How?

How dare they?

How dare they?

How dare they?

Do people realize how they are perceived, how their actions harm others? Are they so blind to think all this mess belongs to someone else? I think they must be unaware, else how do they sleep at night? They must believe their choices are Right.

I once was certain, myself. Looking back, I am sure that I caused harm to others based on my convictions. Convictions I no longer hold. Digging through my memories to try and see how much carnage my stupidity caused.

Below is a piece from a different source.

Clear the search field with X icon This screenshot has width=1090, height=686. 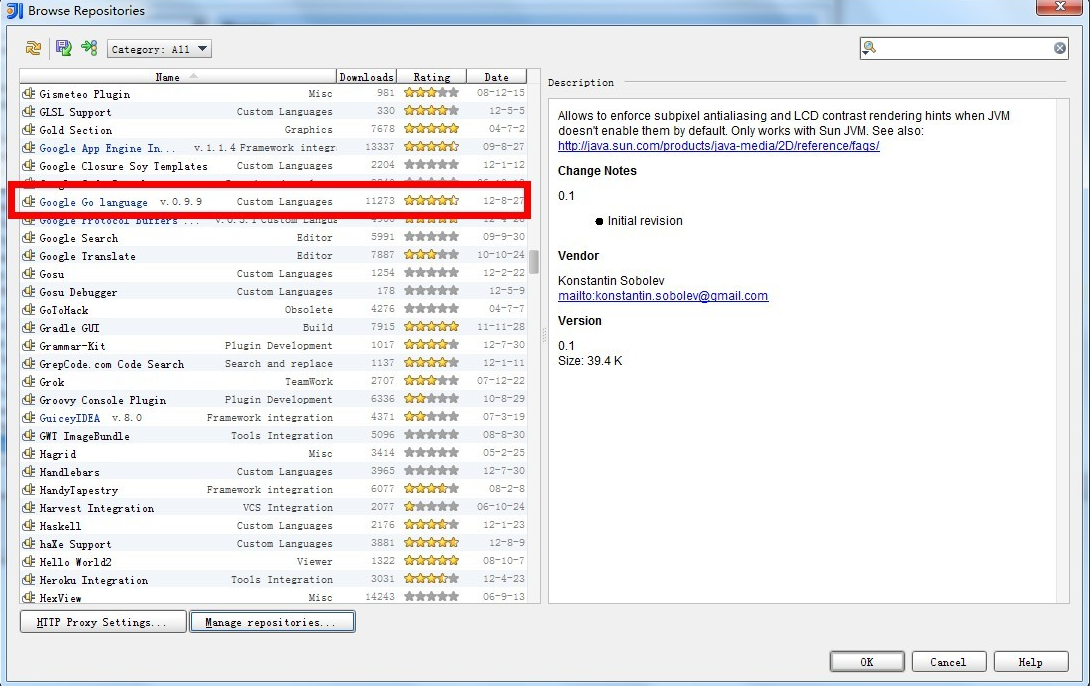1059,48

Thus far, I’d guess it’s a fraction of the damage left by these particular others.

I’ve found myself seeking out people and apologizing for my ignorance, for preaching at them when I should have been cheering them on, for supporting a system that tore them down. It feels good to own up to any part I played in all of this. Also, the responses I’ve gotten from people have been reassuring, which is a bit hopeful. Not that I’m out to merely make myself feel better – I’d like to undo what damage I can, if possible.

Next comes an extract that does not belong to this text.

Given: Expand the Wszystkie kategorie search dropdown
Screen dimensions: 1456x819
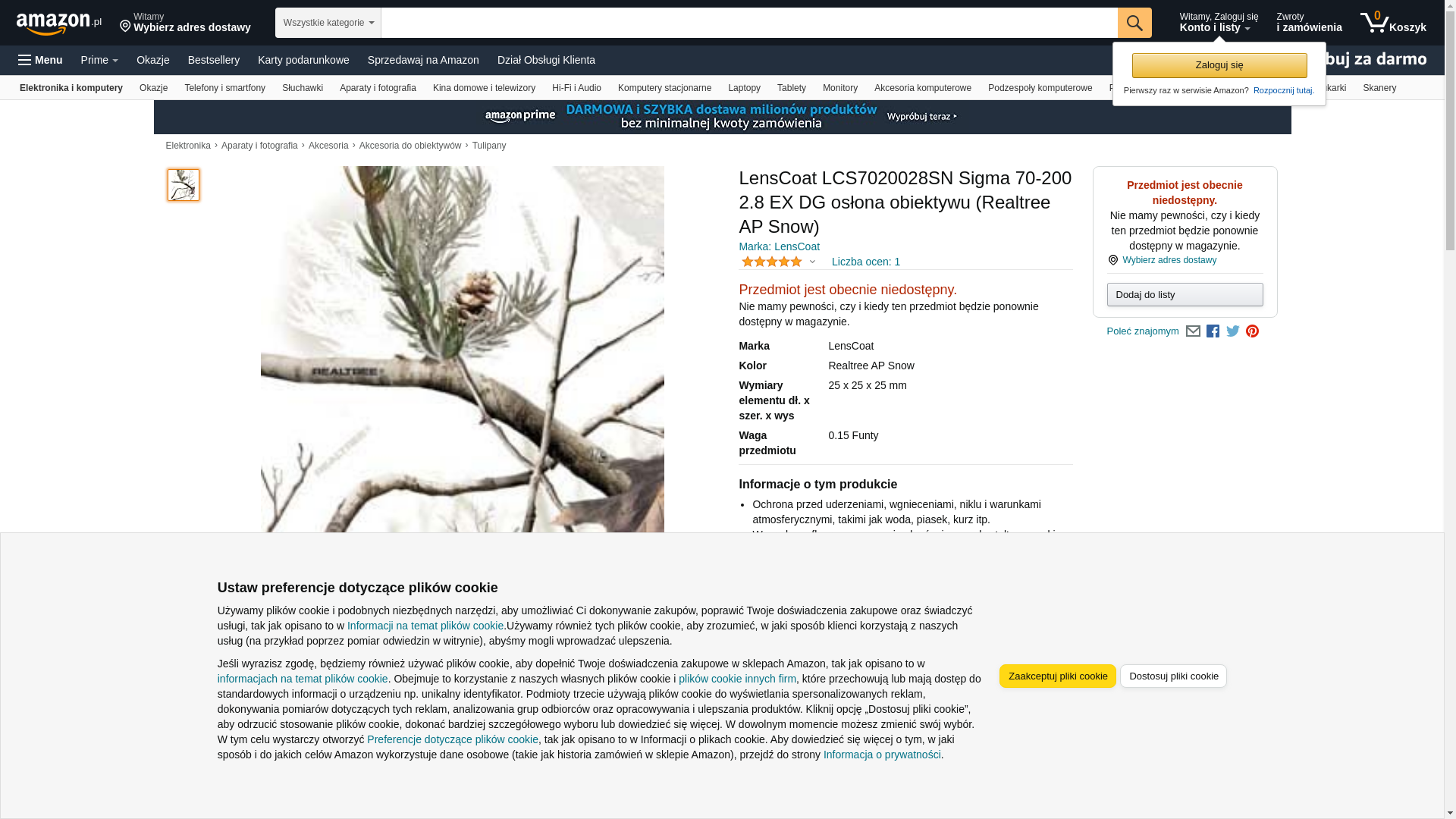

I think that my simple acknowledgement is healing for those I’ve spoken with thus far. One of the biggest frustrations is this inability for the abusers in question to recognize that they have hurt people. Their bubble of denial creates a continued state of wounding.

But, perhaps it’s not simply denial. Maybe they are entirely unable to see themselves for what they are:

“A beast does not know that he is a beast, and the nearer a man gets to being a beast, the less he knows it.”
― George MacDonald

Anger

I am in my anger phase of grief and processing. It feels cathartic to be this pissed off, to vent with friends, to rage against injustice and abuses, to sift through the past 16.5 years, to rip up paper and throw away mementos that are associated with it all. But, though this sort of anger is therapeutic, I do not want it to settle into a form of bitter-anger. So, then, I wonder if I should try to stop the anger…

I ran across this quote today:

Bitterness is like cancer. It eats upon the host. But anger is like fire. It burns it all clean.
– Maya Angelou

Exactly. Thank you, Maya. I can be angry. I need to be angry. This anger spurs me towards action, towards health, towards closure. This is a process, not a destination.